How to Read the Label
A short, practical guide to the supplement facts panel: what the numbers mean, why we list every one, and the words that tend to confuse.

The supplement facts panel
Every Veris bottle carries a supplement facts panel, the boxed table you will find on most dietary supplements. It states the serving size, the number of servings in the container, and then lists each active ingredient with the amount per serving.
For Veris, the serving size is 2 capsules, and a bottle holds 60 capsules, which is 30 servings. Reading down the panel you will see each of the six actives with its amount: Cinnamon Bark 70 mg, White Mulberry Leaf 60 mg, Juniper Extract 55 mg, Bitter Melon Extract 50 mg, Berberine HCL Extract 25 mg, and Chromium Picolinate 200 mcg.
What a proprietary blend is, and why Veris has none
A proprietary blend is a group of ingredients listed together under one combined weight, without breaking out how much of each is inside. The total is shown, but the individual amounts are not. This is legal and common, but it means you cannot tell whether a blend is mostly one cheap filler with a token amount of everything else.
Veris uses a full-disclosure label, which means there is no proprietary blend at all. Every active is listed with its own exact amount. You can see precisely how much cinnamon, mulberry, juniper, bitter melon, berberine, and chromium you are getting, with nothing pooled or hidden.
Reading the words: extract, HCL, mcg and mg
A few terms on the panel are worth translating into plain language so the numbers make sense.
- Extract: a concentrated form of a plant, where the desired parts are drawn out of the raw bark, leaf, or fruit. An extract gives a more consistent and measurable amount than dried plant material would.
- Fruit, leaf, bark: the panel often names the plant part used, such as juniper from the fruit or mulberry from the leaf. This tells you exactly which part of the plant the ingredient comes from.
- HCL: short for hydrochloride, a salt form. Berberine HCL is berberine paired with hydrochloride to make a stable, precisely measurable material.
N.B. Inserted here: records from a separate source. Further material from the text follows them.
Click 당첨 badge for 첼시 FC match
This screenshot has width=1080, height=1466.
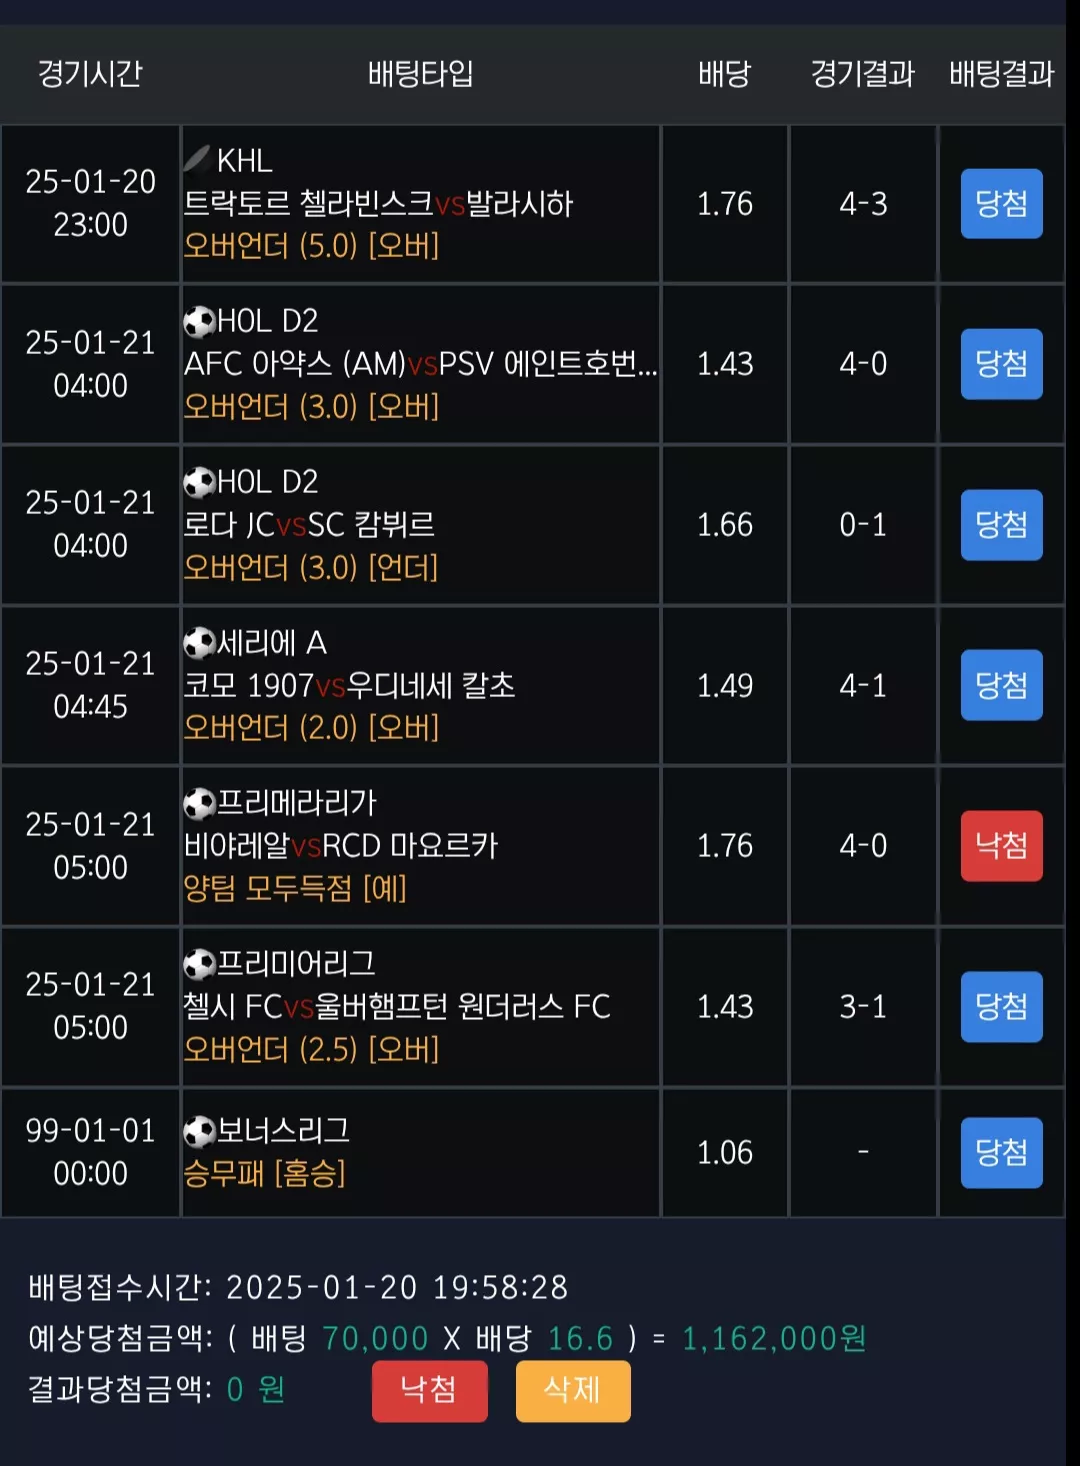tap(1001, 1007)
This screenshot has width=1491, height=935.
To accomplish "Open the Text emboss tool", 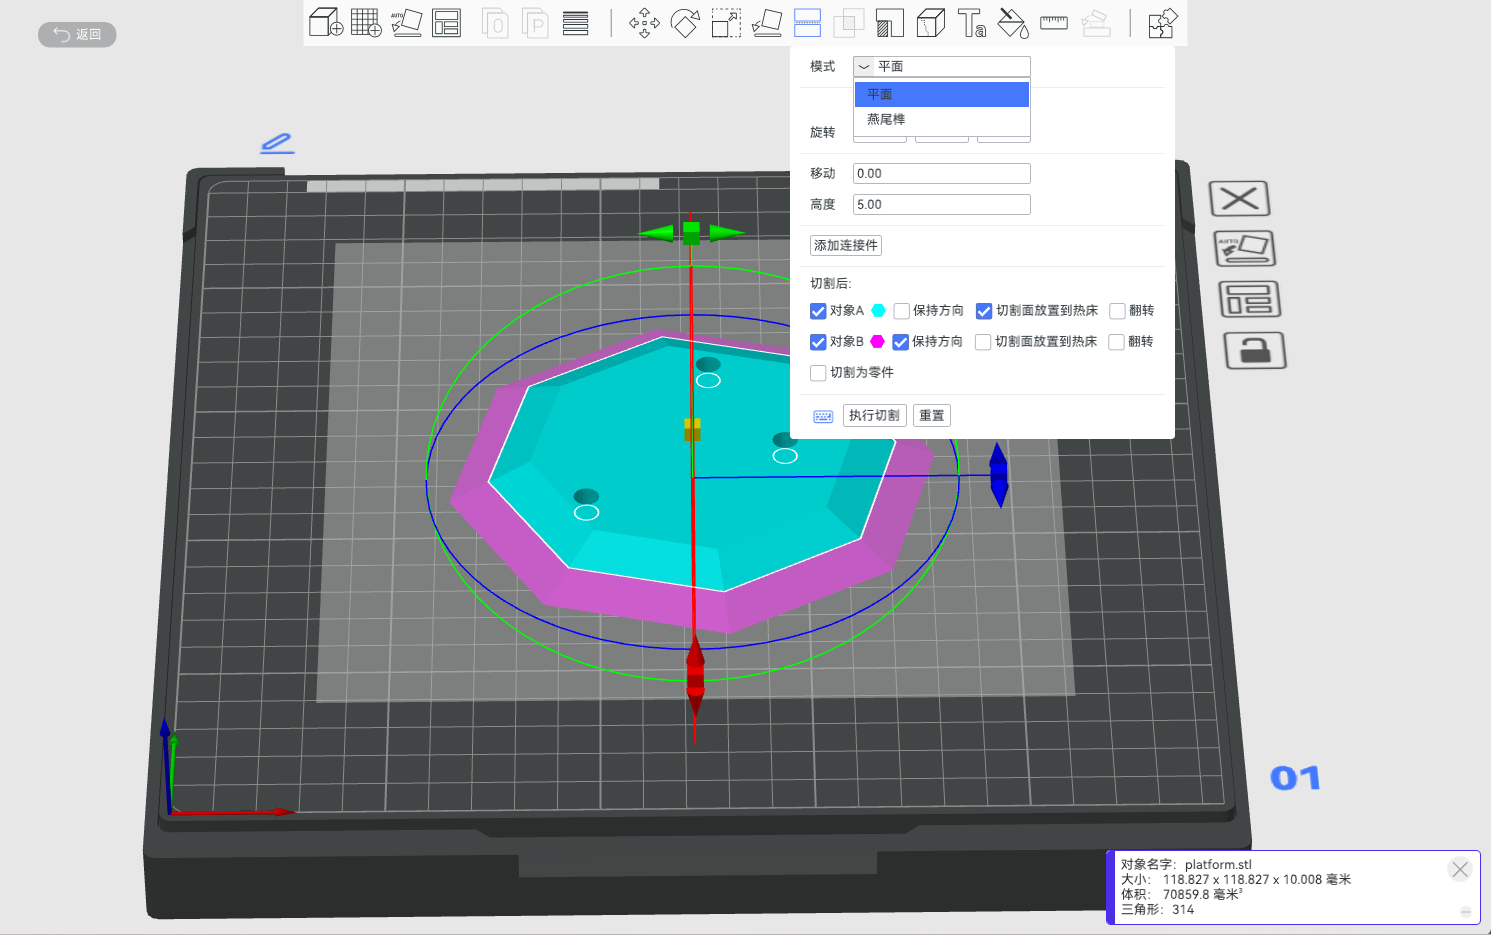I will (x=971, y=22).
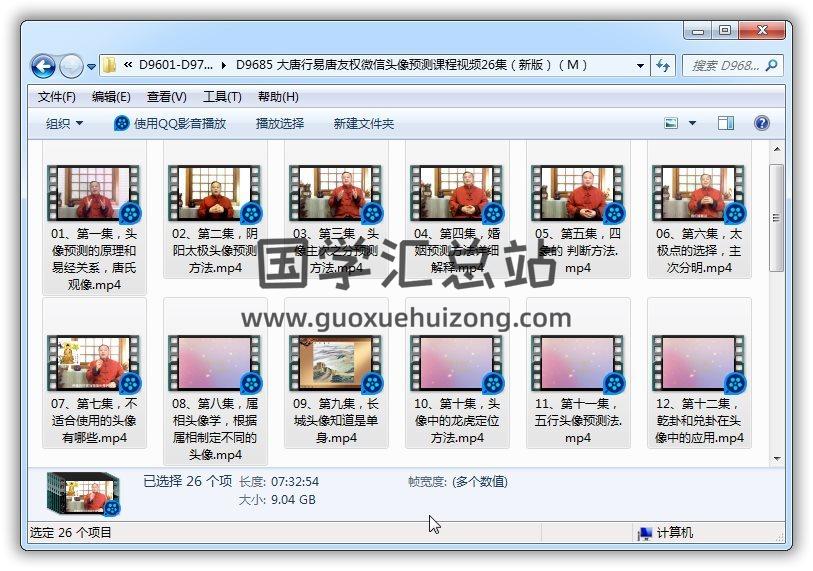Click the folder icon in address bar

[x=110, y=66]
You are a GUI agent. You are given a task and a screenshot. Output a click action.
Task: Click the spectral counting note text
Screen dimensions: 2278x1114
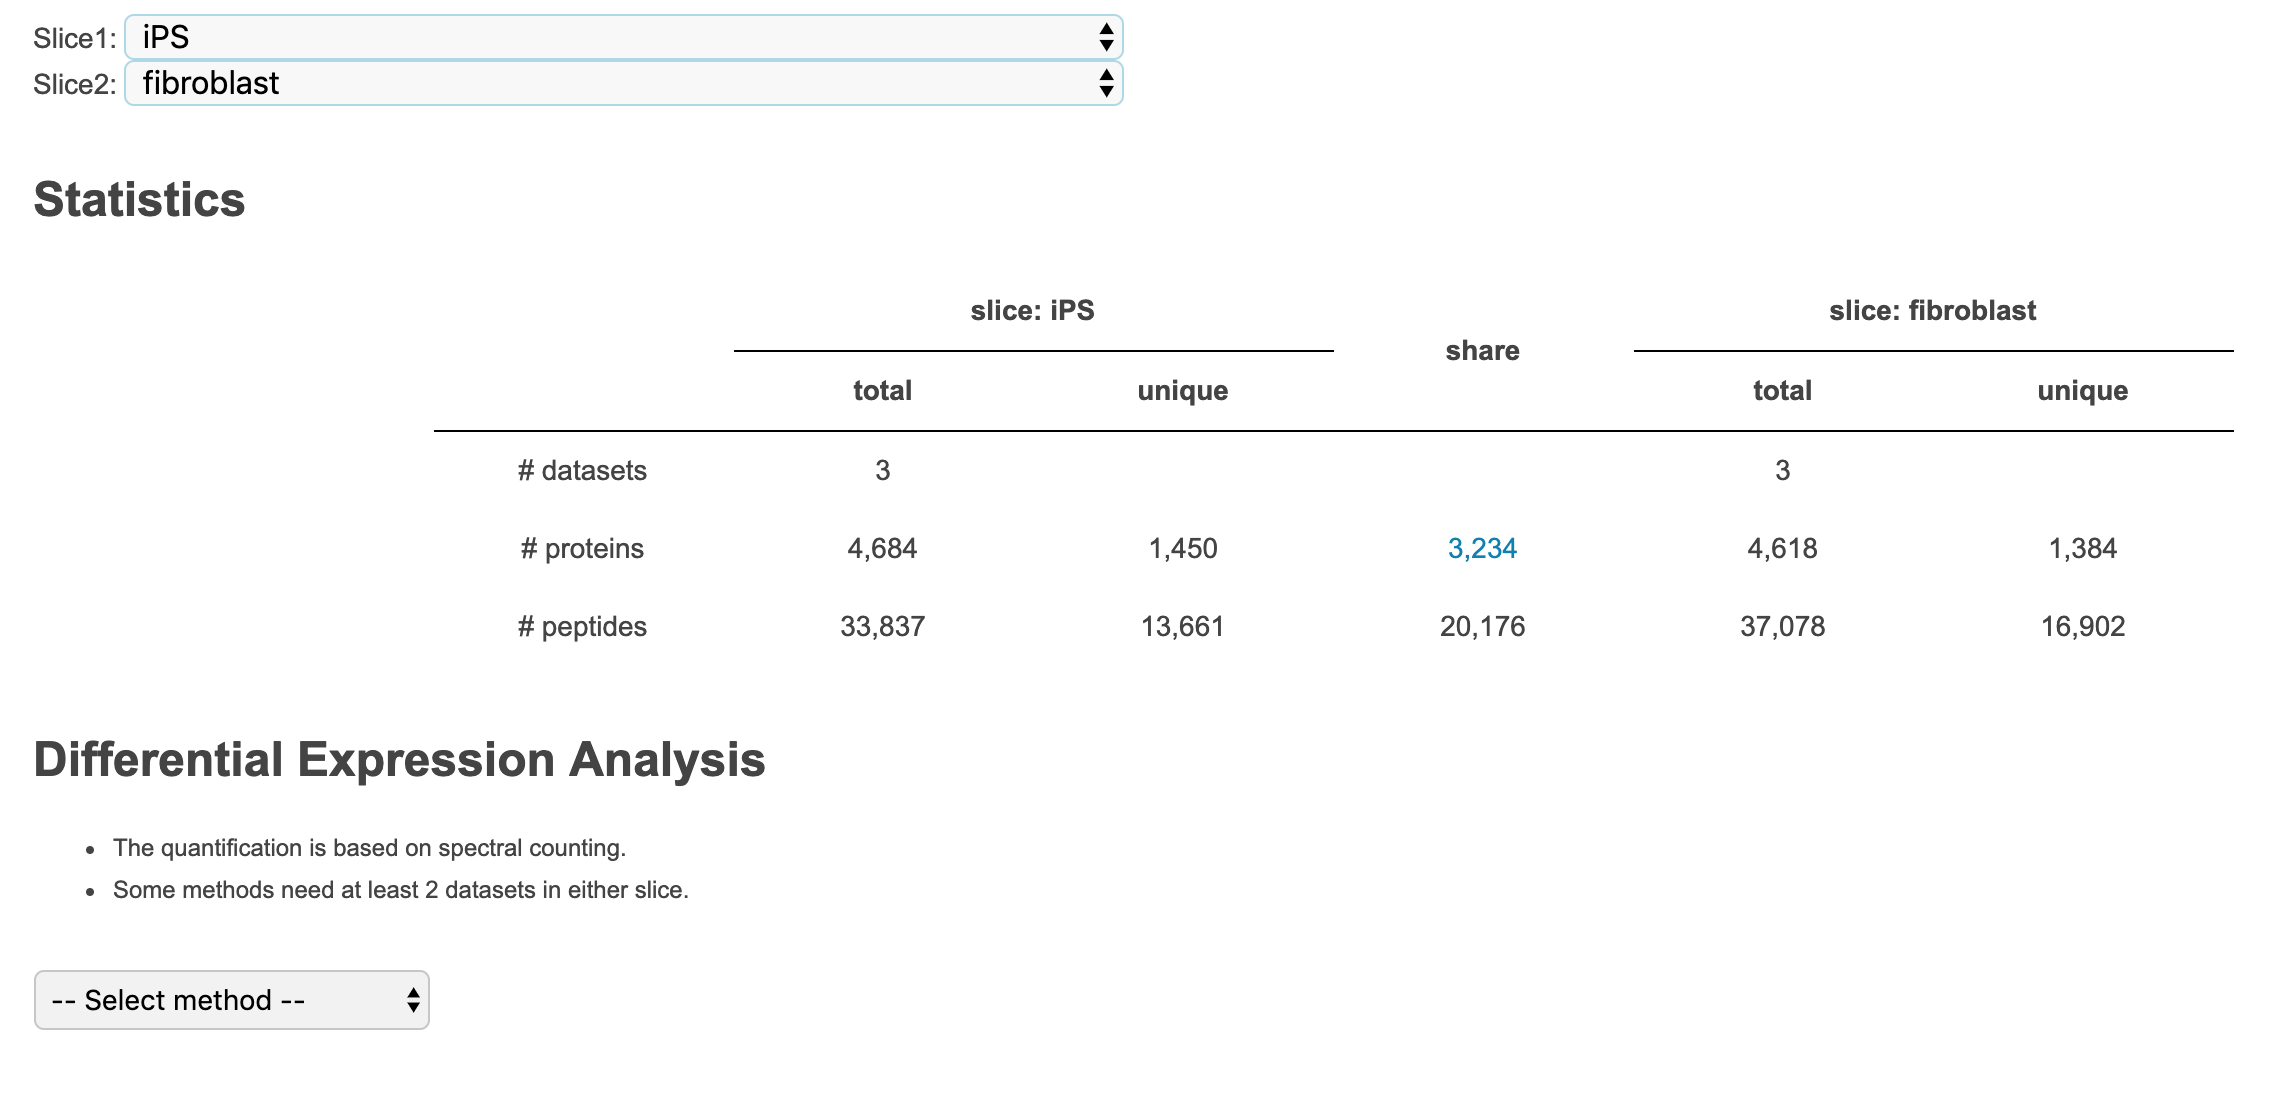pyautogui.click(x=369, y=848)
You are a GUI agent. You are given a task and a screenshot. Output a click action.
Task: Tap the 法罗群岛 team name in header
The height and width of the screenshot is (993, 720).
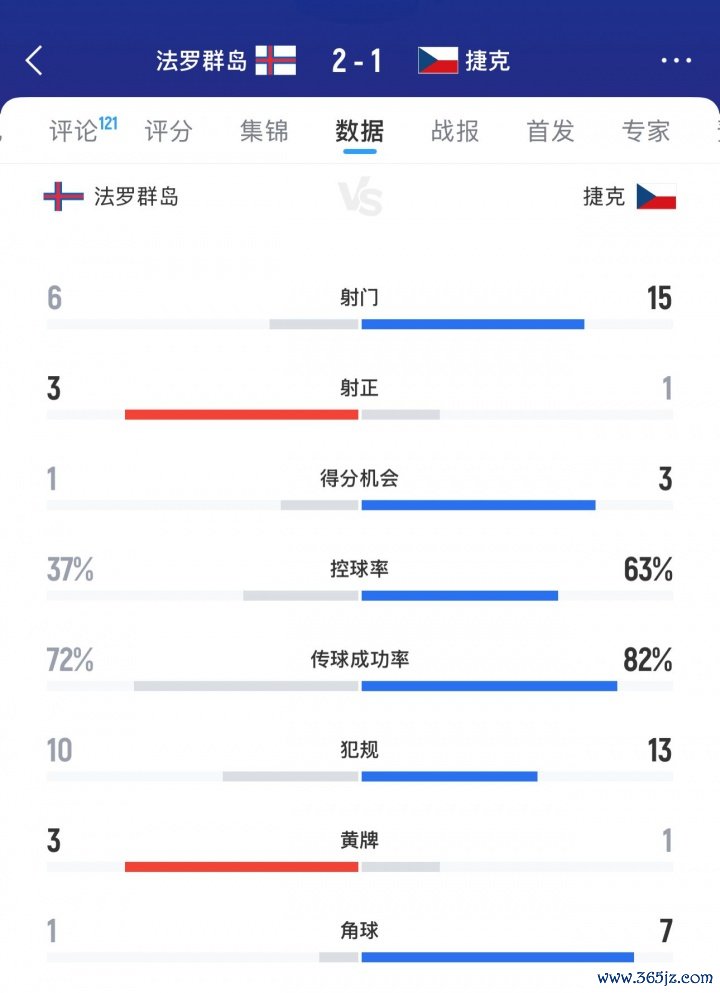tap(201, 61)
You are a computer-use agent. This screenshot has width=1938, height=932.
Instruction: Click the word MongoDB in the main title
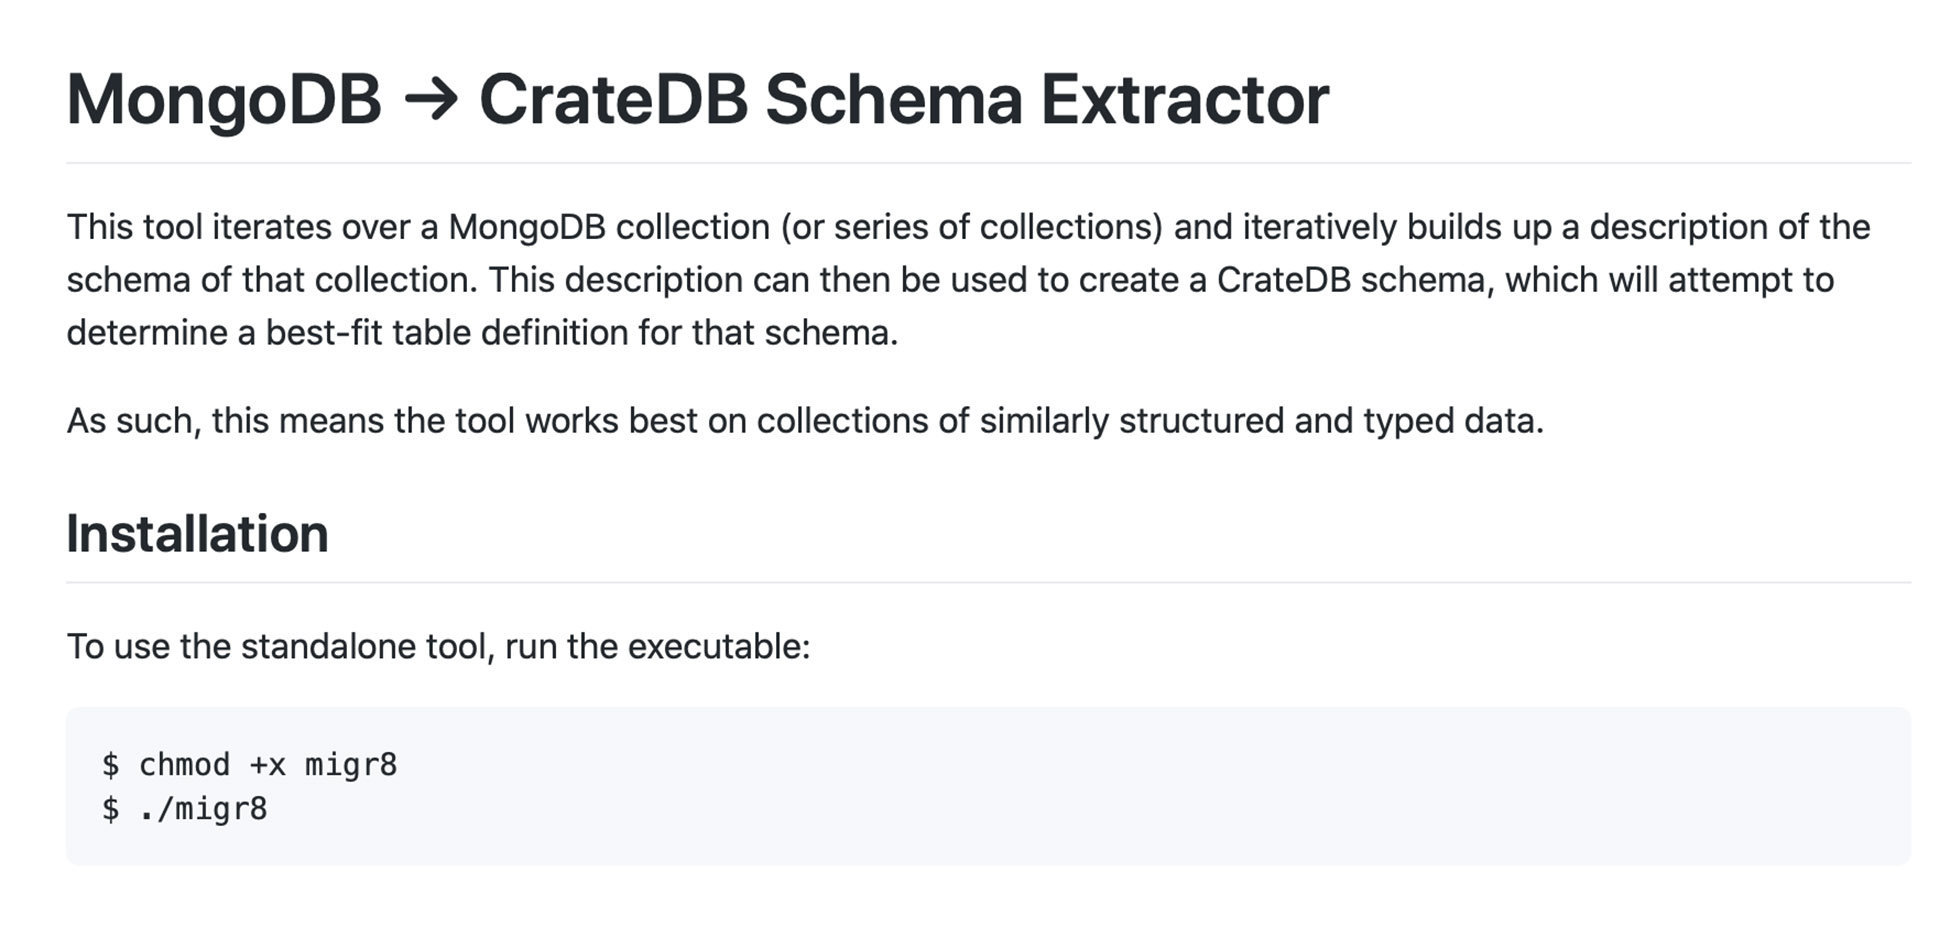pos(224,100)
- mg and mcg: a milligram (mg) is one thousandth of a gram. A microgram (mcg) is one thousandth of a milligram, so it is much smaller. Chromium is listed in mcg because it is needed only in trace amounts.
Reading amounts in context
Bigger numbers on a label are not automatically better, and smaller numbers are not automatically weaker. A trace mineral measured in micrograms and a botanical measured in milligrams are simply different kinds of ingredient on different scales.
The value of a full-disclosure label is that it lets you read each amount for what it is. You can compare Veris against other products honestly, because every figure is there in front of you rather than blended away.
A full-disclosure label means every active is listed with its own exact amount, with nothing pooled or hidden.
This article is general wellness information and is not medical advice. Veris is a food supplement and does not replace a varied diet. Talk to your doctor about your individual needs.